■ WHAT IS NEEDED: Repeat the span of the entries below that starts at the line with "Click the gray dot on the generator row" and ends at the line with "The image size is (960, 507).", nothing more. Skip the pictures.

■ DATA EXCERPTS:
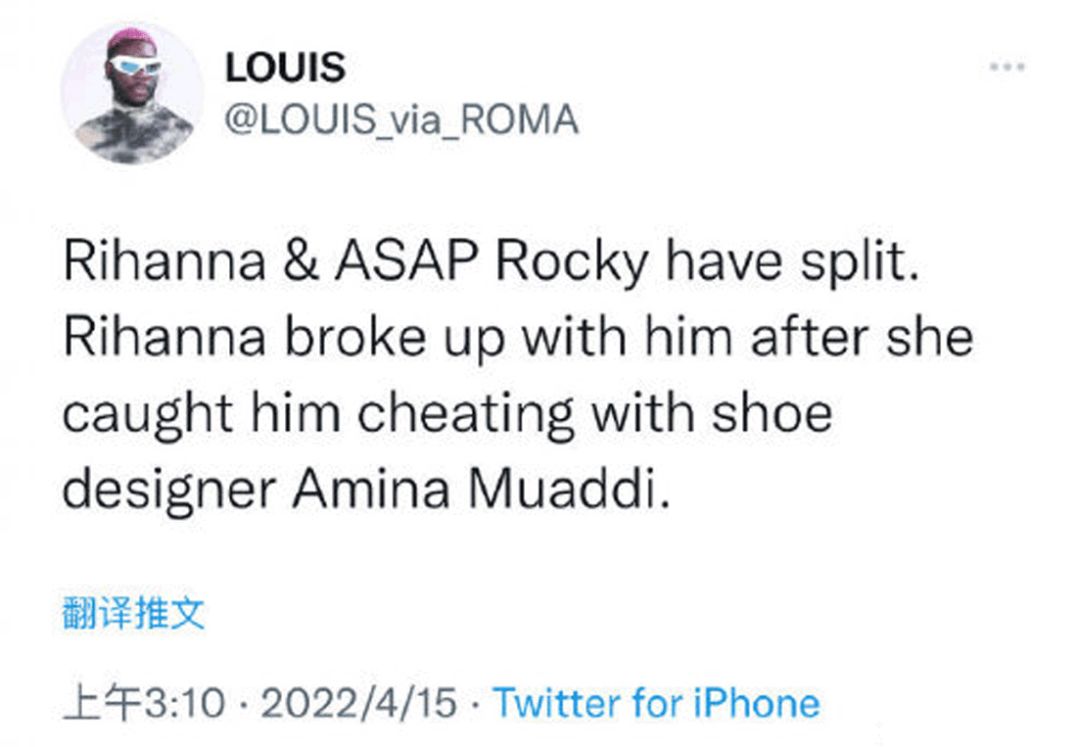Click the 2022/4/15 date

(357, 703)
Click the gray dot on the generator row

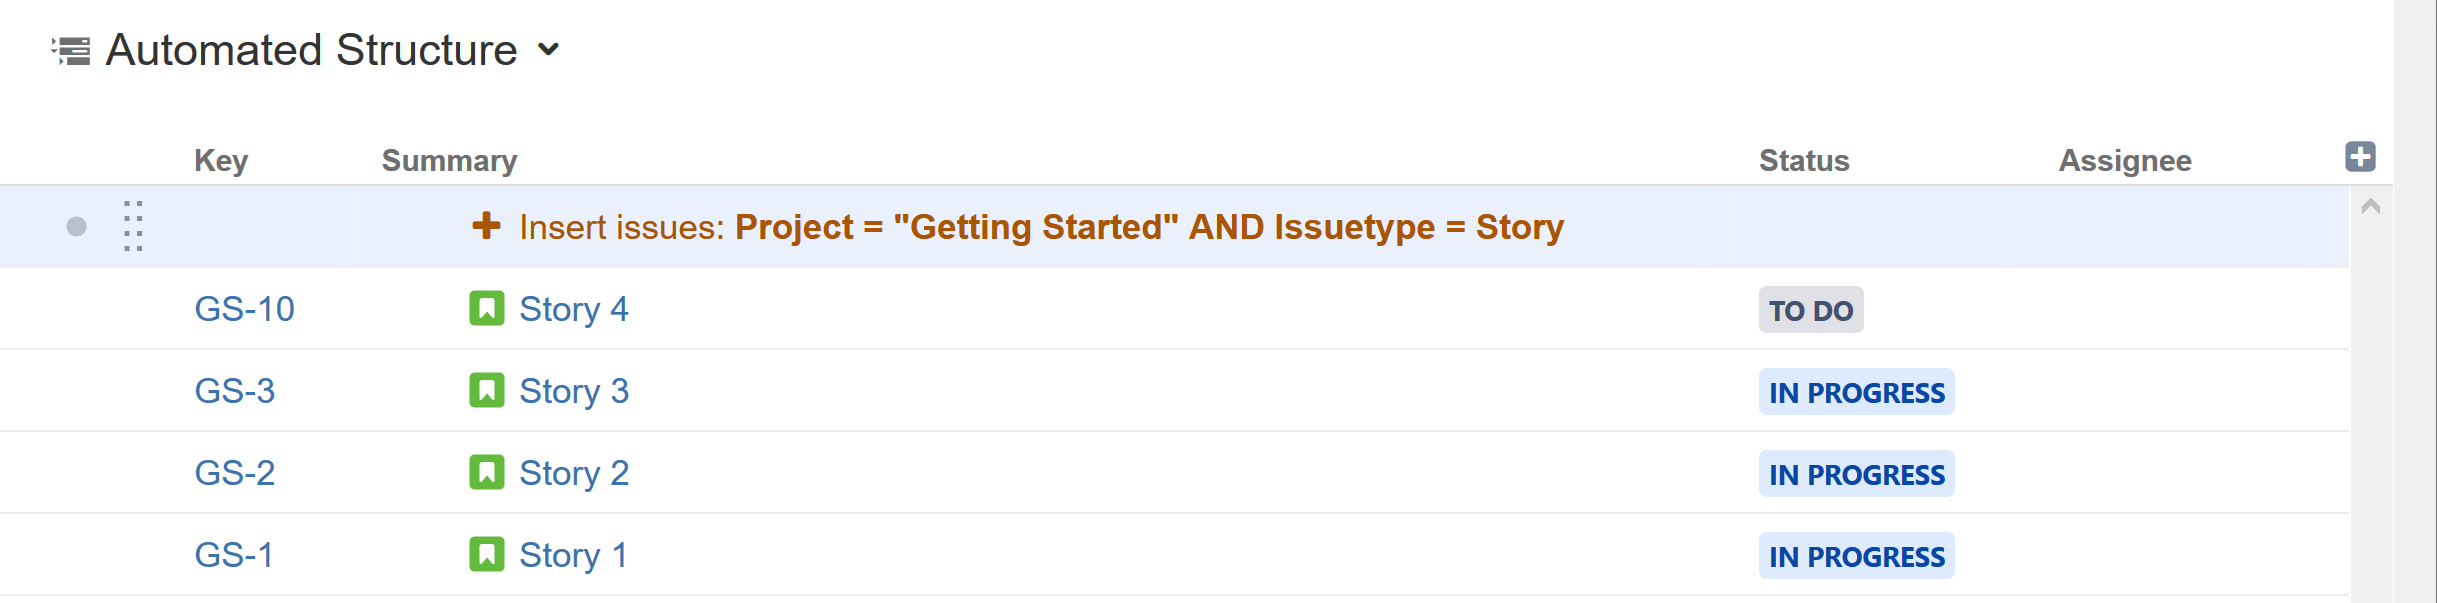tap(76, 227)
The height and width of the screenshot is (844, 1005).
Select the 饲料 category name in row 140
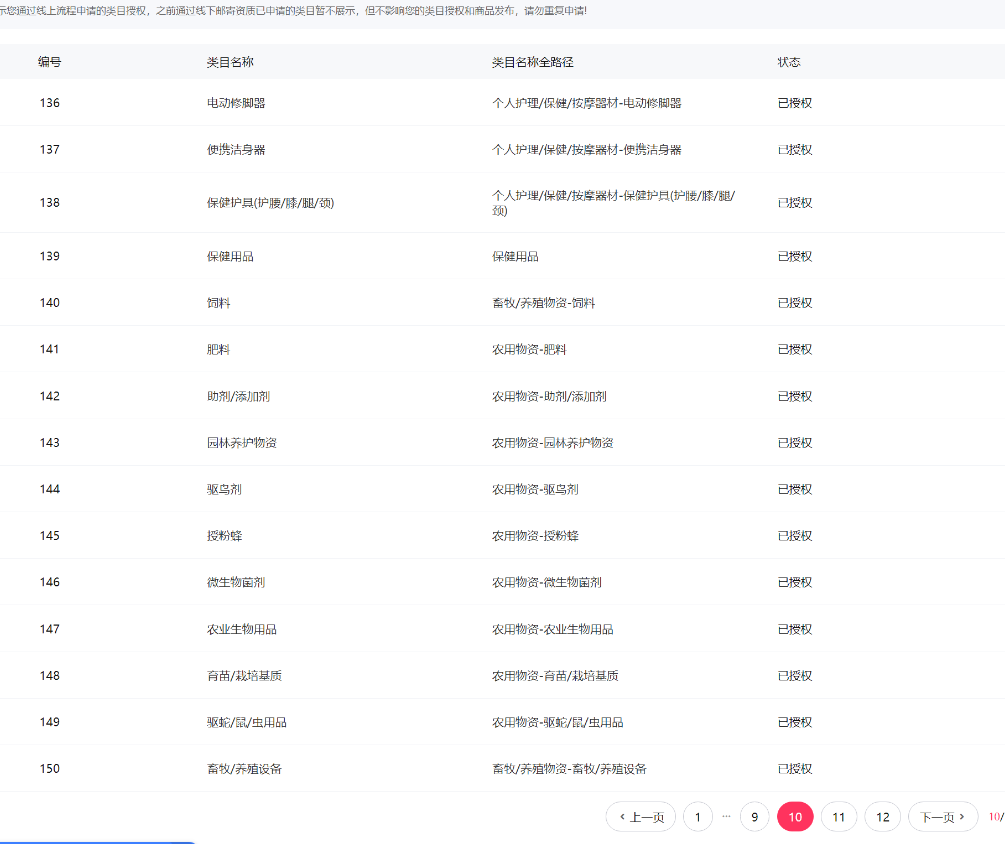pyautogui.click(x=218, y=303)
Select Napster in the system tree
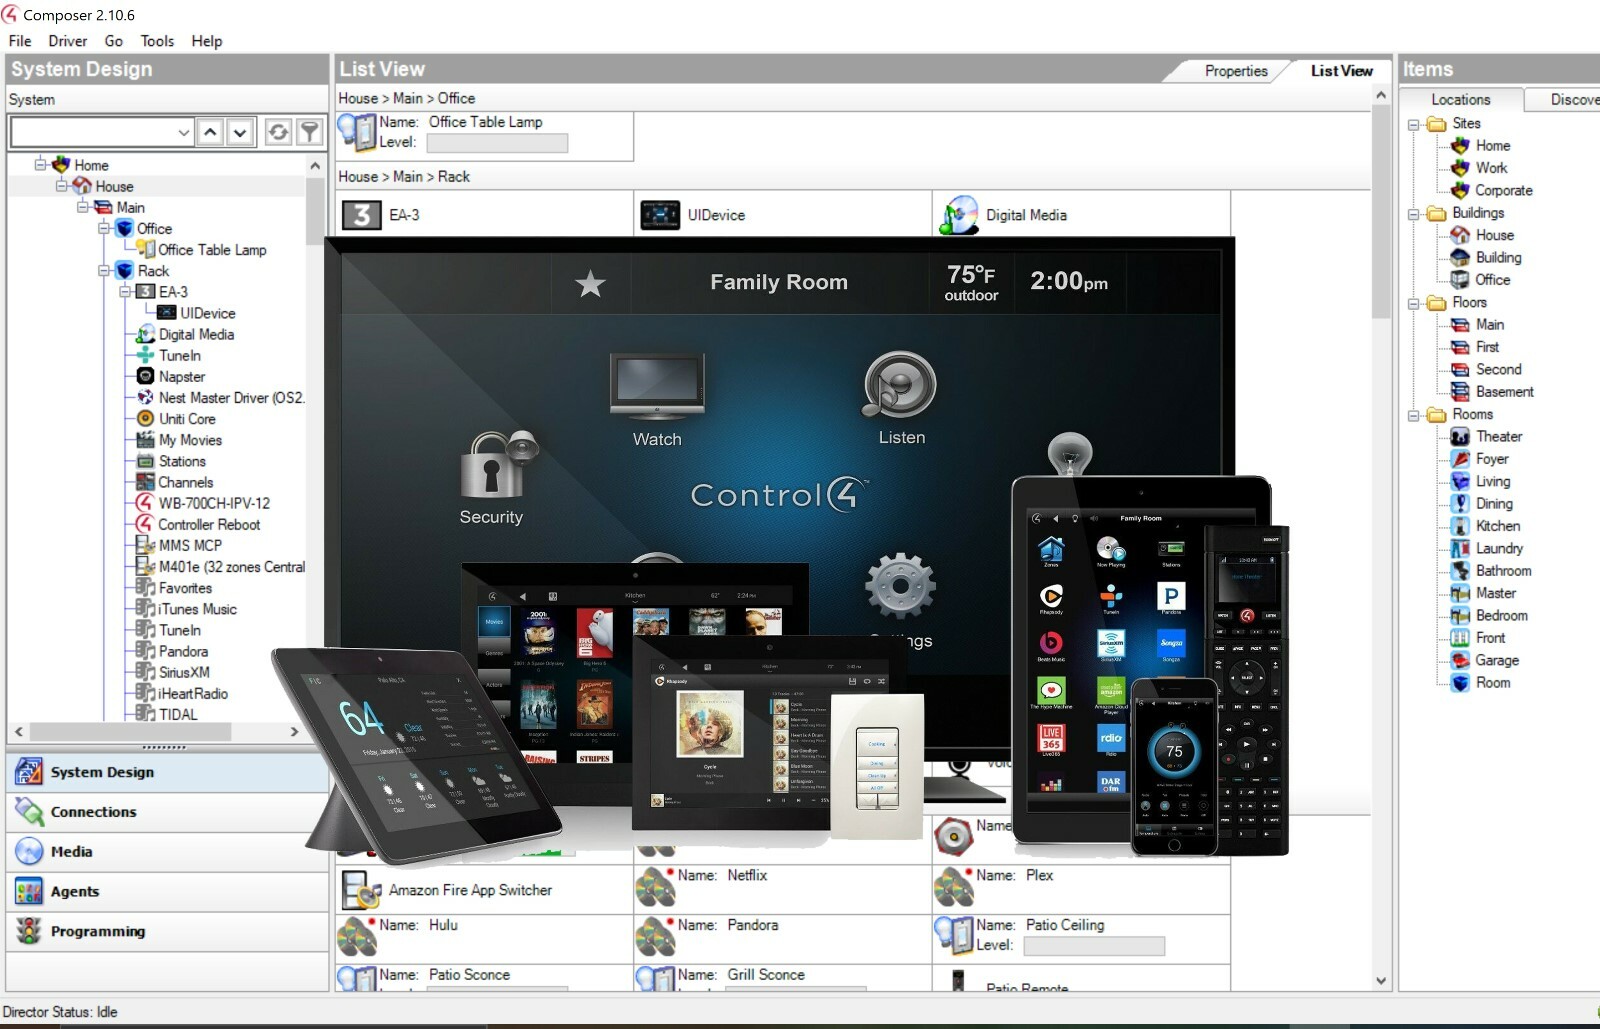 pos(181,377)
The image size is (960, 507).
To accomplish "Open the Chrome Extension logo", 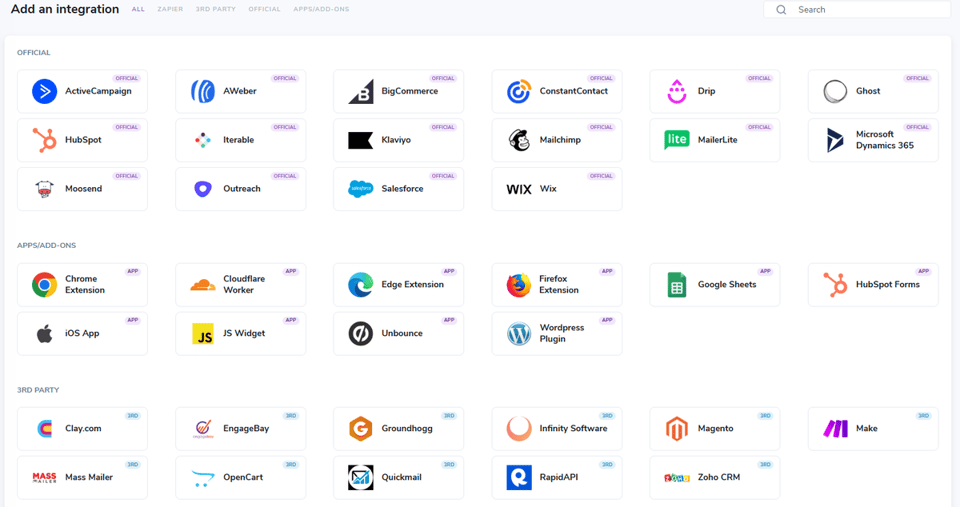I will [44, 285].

■ ANSWER TO THIS EXERCISE:
Click the gray dot on the generator row

tap(76, 227)
The height and width of the screenshot is (844, 1005).
Select the 饲料 category name in row 140
pyautogui.click(x=218, y=303)
Select Napster in the system tree
 pos(181,377)
The image size is (960, 507).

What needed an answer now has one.